Il faut dire que le thème de l’entretien, De Charleroi à Paris, le parcours artistique européen d’une sociétaire de la Comédie-Française, ne pouvait que ravir l’association EuropaNova, très attachée au développement de projets culturels fructueux entre les divers pays de l’Union Européenne.
Née en Belgique, ayant travaillé avec de nombreux metteurs en scène belges, suédois, français, polonais…, Françoise Gillard a su animer avec passion cette rencontre.

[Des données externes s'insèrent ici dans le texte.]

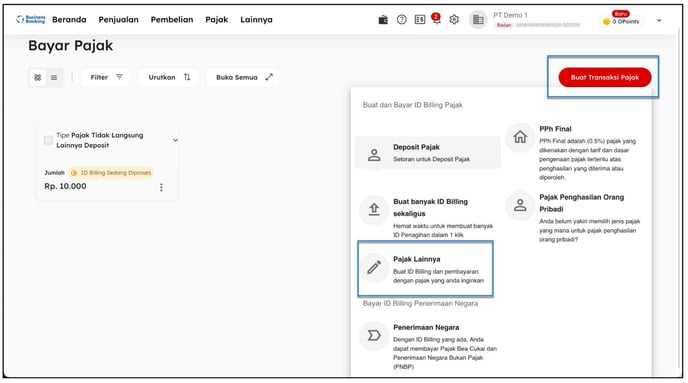Choose Deposit Pajak option

click(428, 153)
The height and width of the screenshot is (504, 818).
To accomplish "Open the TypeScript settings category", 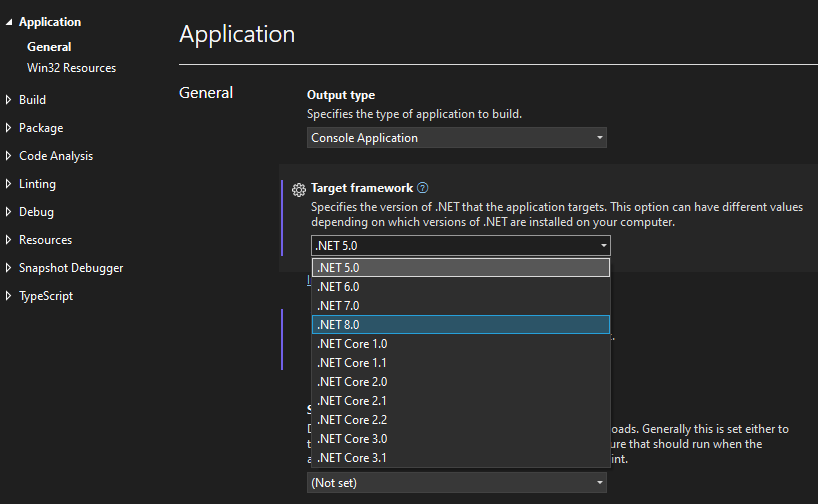I will point(45,296).
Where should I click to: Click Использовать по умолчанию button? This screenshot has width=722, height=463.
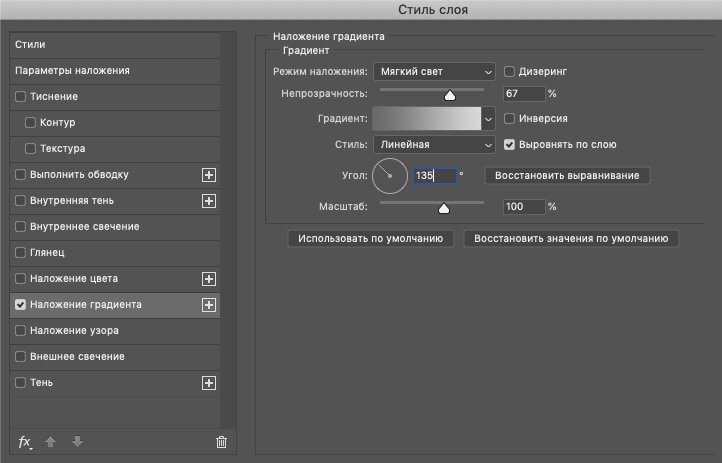pos(371,239)
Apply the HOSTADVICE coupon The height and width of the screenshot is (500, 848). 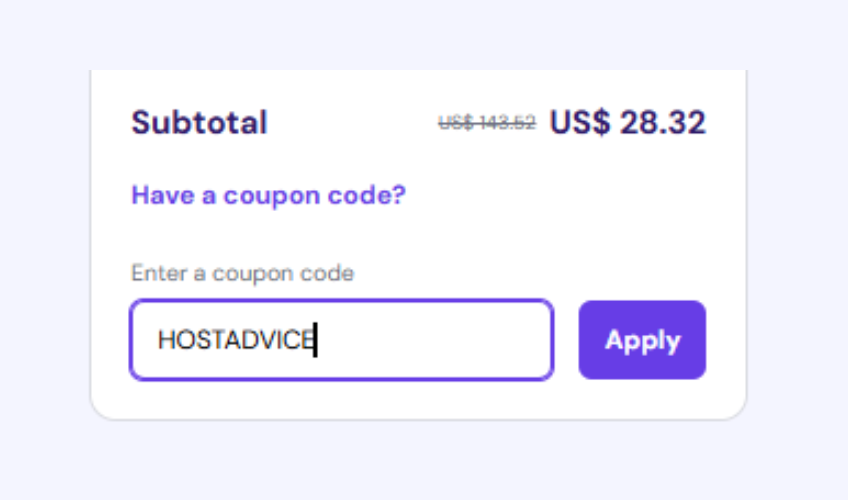pos(642,340)
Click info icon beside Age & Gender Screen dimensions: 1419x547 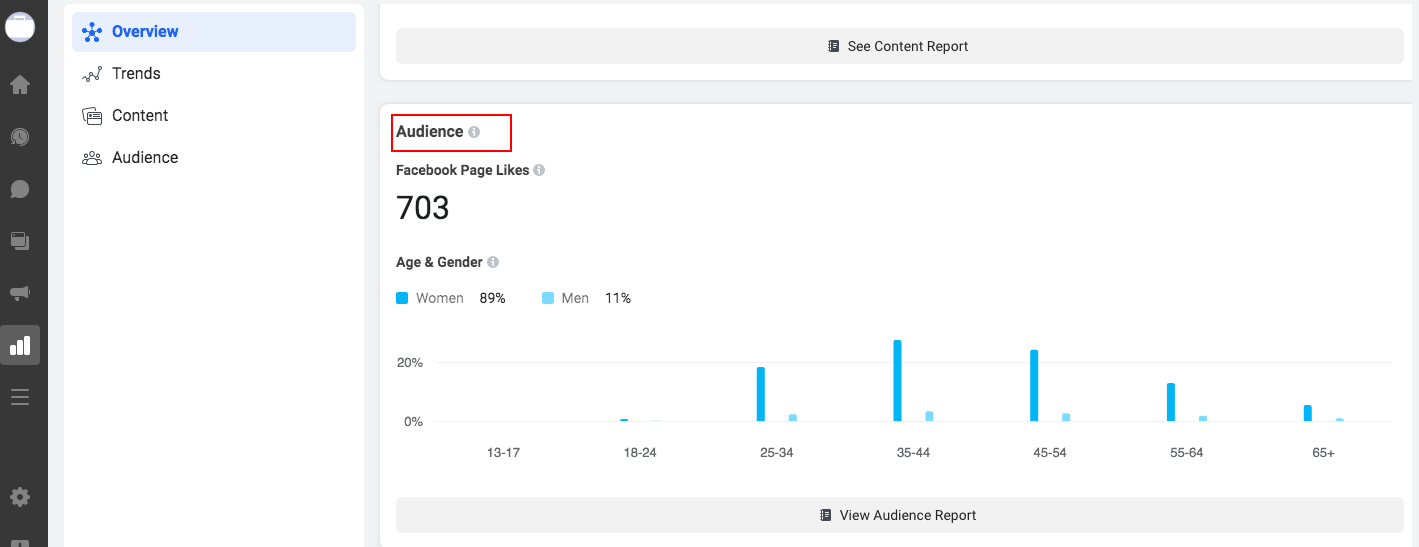coord(493,262)
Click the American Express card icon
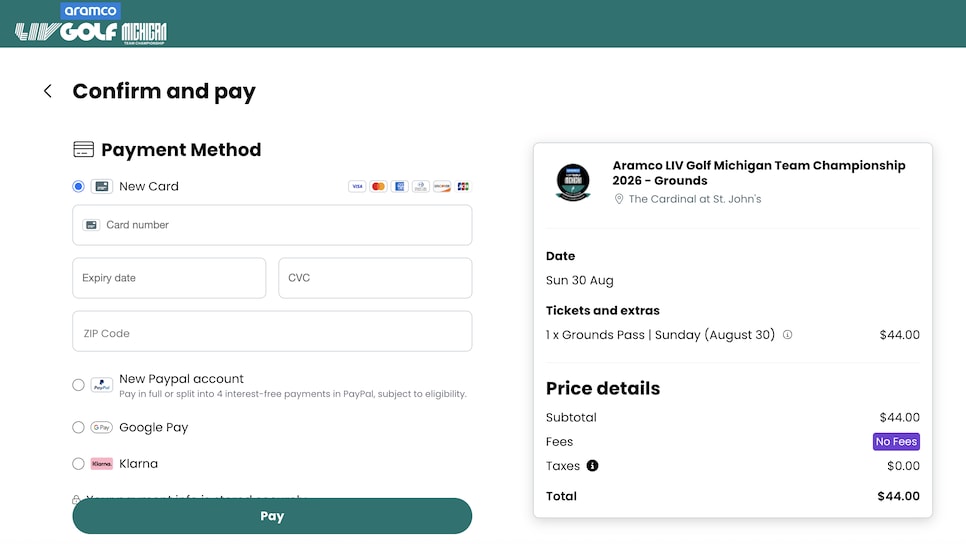The height and width of the screenshot is (544, 966). pyautogui.click(x=399, y=186)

Elle a répondu précisément aux questions de Matthieu Haumesser et Marc Sebbah sur son parcours théâtral, les pièces, les rôles, les choix esthétiques qui l’ont marquée :
« Je n’avais pas l’ambition de venir à Paris où je ne connaissais personne. Cela s’est fait simplement, presque naturellement. De plus, je n’avais pas la culture de la Comédie-Française dont je suis aujourd’hui devenue, sans renoncer en rien à ce qui me passionne, sociétaire et heureuse de l’être. Le théâtre, ce n’est pas seulement le texte, c’est aussi le corps, le geste, qui peuvent exprimer tout aussi bien que l’écrit, nos émotions, nos sentiments et les transmettre aux spectateurs. »

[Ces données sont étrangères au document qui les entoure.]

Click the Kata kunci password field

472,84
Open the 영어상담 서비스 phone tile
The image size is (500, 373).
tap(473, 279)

Françoise Gillard a joué les pièces des plus grands auteurs : Shakespeare, Racine, Molière, La Fontaine, Rostand, Audiberti,… Elle a tenu des rôles majeurs, obtenu le Prix Beaumarchais pour son Antigone en 2013, joué des textes poignants comme L’Evènement d’Annie Ernaux.
Dire, chanter, jouer, danser, mimer, tourner avec Alain Resnais, Françoise Gillard sait tout faire. Et, en même temps, charmer le public par sa sincérité, sa naïveté préservée, sa passion de transmettre. Bref, une véritable école de théâtre.

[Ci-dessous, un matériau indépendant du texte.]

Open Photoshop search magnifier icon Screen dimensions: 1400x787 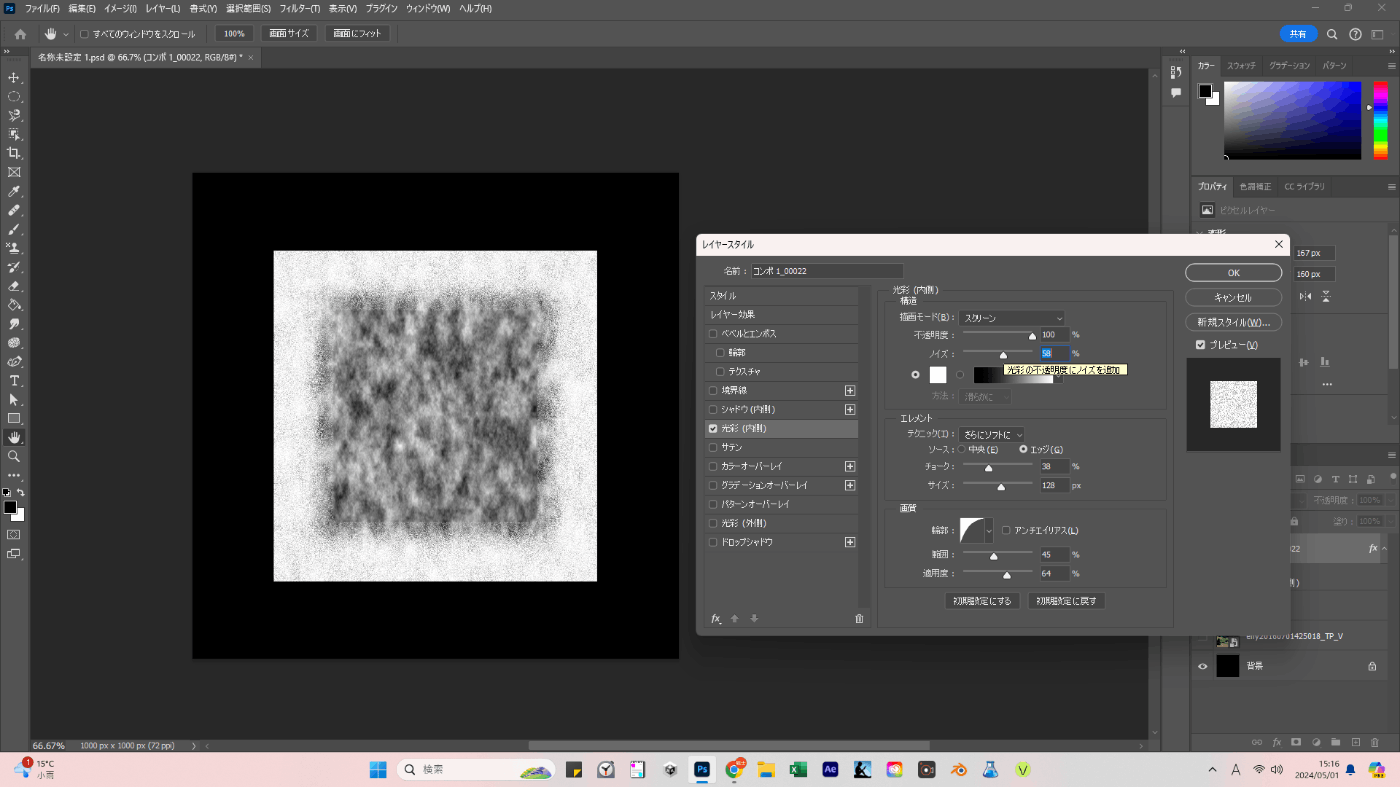[1332, 34]
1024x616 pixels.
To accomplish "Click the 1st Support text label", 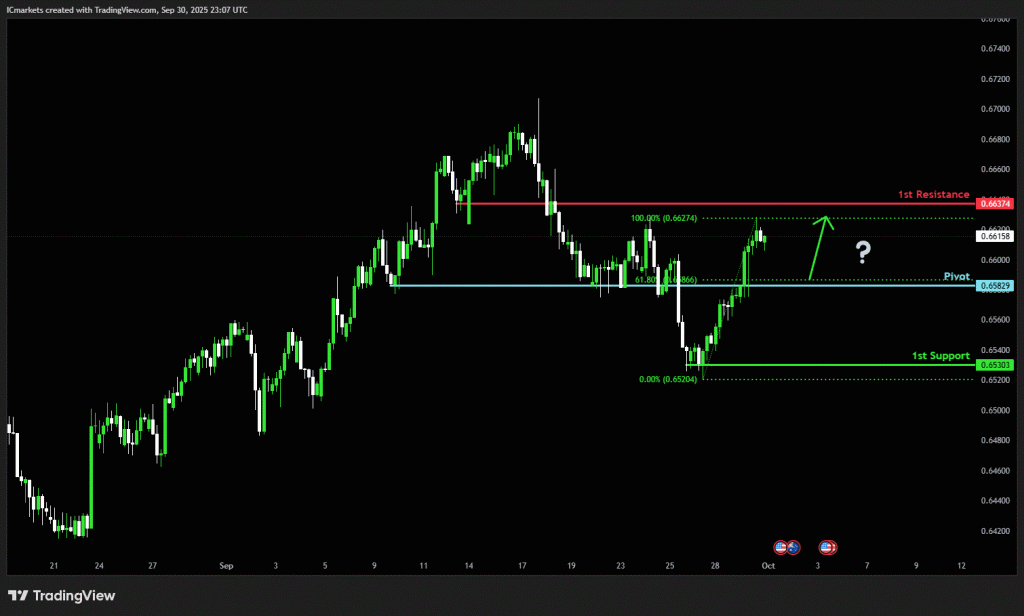I will pos(940,355).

De Psyché de Molière à Roxane dans Cyrano de Bergerac, en passant par Antigone d’Anouilh dont le rôle-titre lui a valu le prix Beaumarchais de la meilleure comédienne, Françoise Gillard est revenue sur la diversité des collaborations qui ont enrichi son jeu d’actrice, non seulement au théâtre mais également au cinéma. Qui l’ont amenée, aussi, à la danse, au mime, à la chanson, jusqu’à l’apprentissage de la langue des signes pour interpréter le rôle de Sarah Norman dans Les Enfants du silence, mis en scène par Anne-Marie Etienne. Le corps de Françoise Gillard est – dit-elle – son outil de travail. Il est aussi le point de départ d’une profonde recherche sur le mouvement amorcée en 2010 avec la création de Signature, solo de danse inspiré par le chorégraphe belge Sidi Larbi Cherkaoui, puis de L’Autre, créé en 2015 au théâtre du Vieux Colombier.

Les échanges avec l’assistance se sont poursuivis, détendus et amicaux, autour des projets de Françoise Gillard, de ceux de la Compagnie Les Signatures et des moyens à rassembler pour y parvenir.